Wednesday, February 15, 2012

Oh Ophelia (LJ 2/15)

Poor Ophelia. She maybe is a little naive and "chronically submissive," but is it her fault? Does she deserve to be the champion of a rather unpleasant syndrome? I feel the blame lies with Polonius for brainwashing Ophelia from the beginning. In addition to disagreeing with the name, Thomas Plummer's "Diagnosing and Treating the Ophelia Syndrome" was almost a catch-22: my initial reaction to my reading was to accept it as "the TRUTH".  There are no more treatments and those listed are of course perfectly suited to everyone--the author then becomes a Polonius. But Plummer urges us to "develop a healthy distrust of authorities and experts" which includes himself. So we should distrust him and not question authorities? Very mind-boggling.


Moving past the catch-22, Plummer's treatments have potential both for curing or creating an epic  failure. For example, some may take treatment 3, learning to live with uncertainty, as a cop out to trying to understand. After looking at a problem for hours, I am willing to accept defeat and never mind I should be able to understand. I could just take treatment 3 and live with never trying harder. 

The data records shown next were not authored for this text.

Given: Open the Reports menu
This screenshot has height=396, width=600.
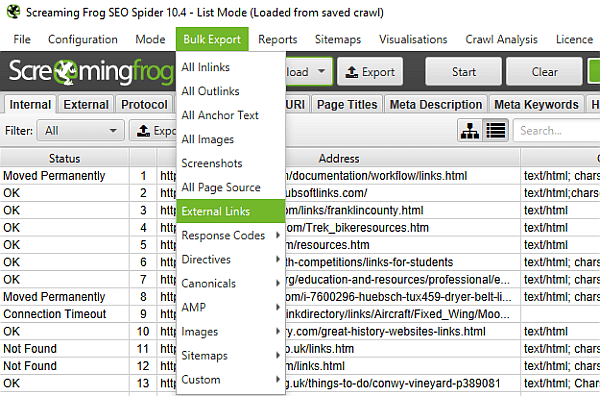Looking at the screenshot, I should [x=277, y=39].
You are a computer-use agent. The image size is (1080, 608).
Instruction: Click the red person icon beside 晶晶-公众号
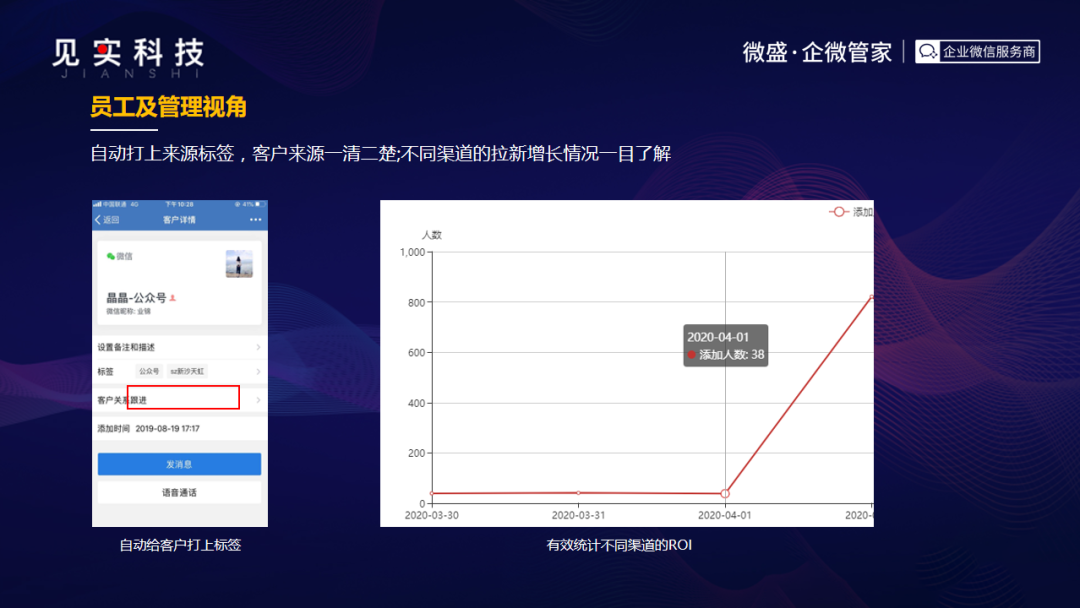click(x=173, y=298)
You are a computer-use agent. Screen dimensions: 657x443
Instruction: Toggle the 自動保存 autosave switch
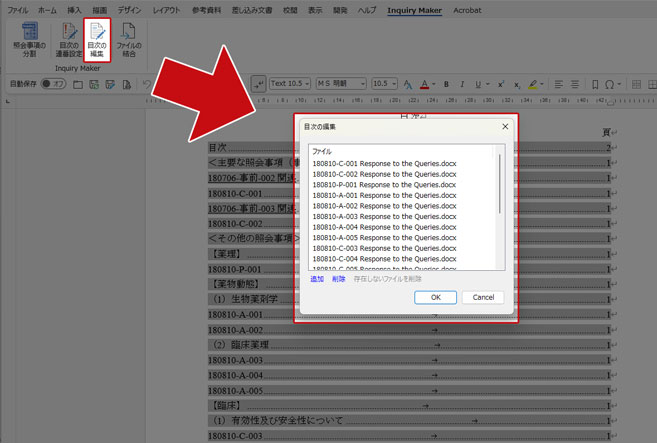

However, as in all treatments, moderation and critical thinking (and applying) is key. One treatment I am anxious to implement in London is stepping out of bounds in London. Don't panic; mainly I only mean breaking self-imposed bounds. Last summer, I had an internship in Boston. And I watched a lot of Dr. Who episodes. A lot a lot. I barely infiltrated the city. My bounds told me to avoid Boston at night alone, and my fears told me to avoid people in general. I allowed my fear and pointless discretion dictate what I could do. Not to be repeated in London. By stepping out of my bounds, I will be able to observe and learn more about London and myself. Time to stop inflicting rules on myself and holding myself back (within reason). London has so many opportunities, but I have to be willing to break the bounds to have them.  If I never question authority or always meekly accept archaic rules imposed by myself to avoid getting hurt or lost, I will not be able to really push the boundaries of statistics, truly establish an academic contact, or honestly observe people and myself.